Late last month, the restaurant chain applied for retention permission from Dublin City Council for the takeaway element of an existing restaurant located at units H1 and H5, South Dock House on Hanover Quay in the city’s docklands.
The application referenced a condition attached to the 2003 approval of the original mixed-use building which prohibited use of the premises for “take-away sales of hot food”.
In response to queries from Fora, Dublin City Council confirmed that it has received a complaint about Boojum operating the takeaway at its Hanover Quay restaurant, alleging that the service is being provided against planning rules, which were first imposed nearly 16 years ago.
“The matter is currently under investigation,” a spokeswoman for the council said.
Boojum property director Andrew McPhail said the restaurant chain lodged the retention application “having regard to a planning condition in a historic Dublin Docklands Development Authority Certificate that limited take-away sales”.
“It is considered that the subject application will put Boojum on an equal footing with all other restaurants in the city, who are allowed ancillary take-away sales as an inherent part of a ‘restaurant’ planning permission,” McPhail told Fora through a statement.

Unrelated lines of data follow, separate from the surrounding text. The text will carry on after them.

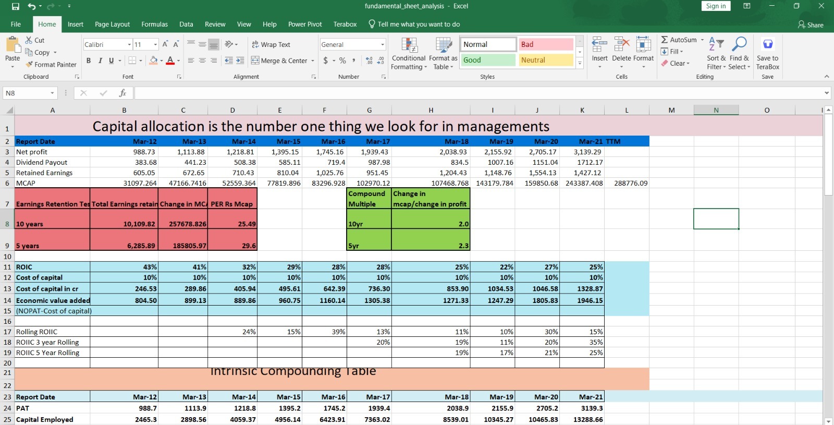This screenshot has width=834, height=425.
Task: Click the Sign in button
Action: [x=716, y=6]
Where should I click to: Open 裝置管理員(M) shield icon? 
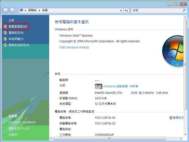[x=5, y=26]
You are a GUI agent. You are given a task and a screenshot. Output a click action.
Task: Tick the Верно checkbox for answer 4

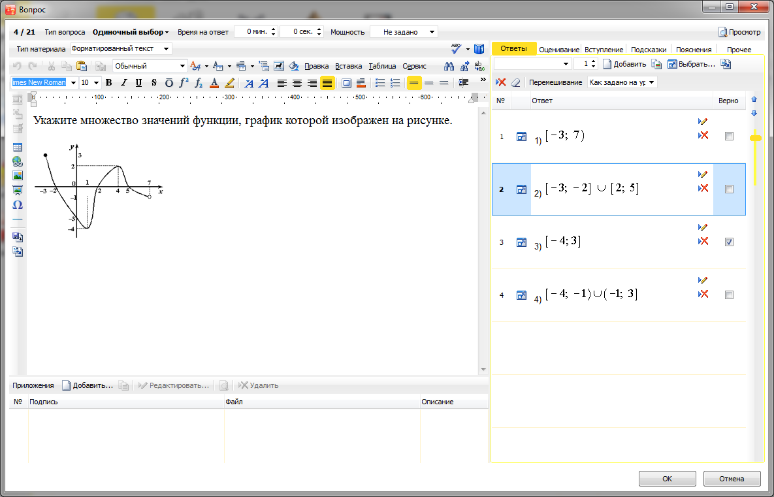[x=729, y=295]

Boojum’s application to the city authority was prepared by town planning consultancy Thornton O’Connor, which said it was of the opinion that the 2003 rule that prohibited the sale of takeaway food was intended “to stop the use of the premises as a takeaway unit which relates to 100% of sales and consumption off the premises”.

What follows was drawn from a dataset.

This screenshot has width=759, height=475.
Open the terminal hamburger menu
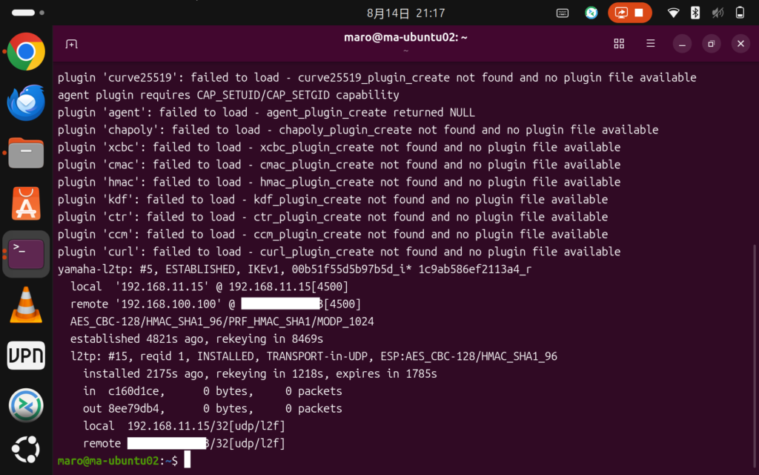[651, 44]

“Since it has commenced operations in Hanover Quay, Boojum’s in-restaurant take-away sales amount to 3% of the total number of sales,” it stated, adding that the location provides seating and toilet facilities, unlike a traditional takeaway like a chip shop.
The town planners also noted that Boojum doesn’t use deep fat fryers typical of fast-food joints and said it was of the opinion the Hanover Quay location “is a restaurant and not a take-away and as such, there is a very strong argument that (the 2003 planning condition) is not relevant to Boojum”.
The chain said that if it is given permission to keep selling food to-go, it will put the restaurant on equal footing with an estimated 53 restaurants within a 1km radius of the branch that offer takeaway facilities or services like Deliveroo.
Belfast-founded Boojum has expanded rapidly across the island of Ireland in recent years.
Newly filed accounts for Modern Restaurant Concepts Ltd, the holding company behind the group that operates Boojum, show that the outfit delivered a loss of £647,300 for the year ended 23 April 2018, down on the £151,400 profit recorded 12 months prior.
The burrito bar chain, which attributed the loss to its growth programme, recorded annual sales of £18.4 million, an increase of £6.3 million year-on-year. Some £11.9 million was generated in the Republic of Ireland alone.
Boojum has 18 locations on the island of Ireland and is majority-owned by Dublin investment group Renatus Capital Partners.
Note: This article was updated to include new details of Modern Restaurant Concept Ltd’s financial statements.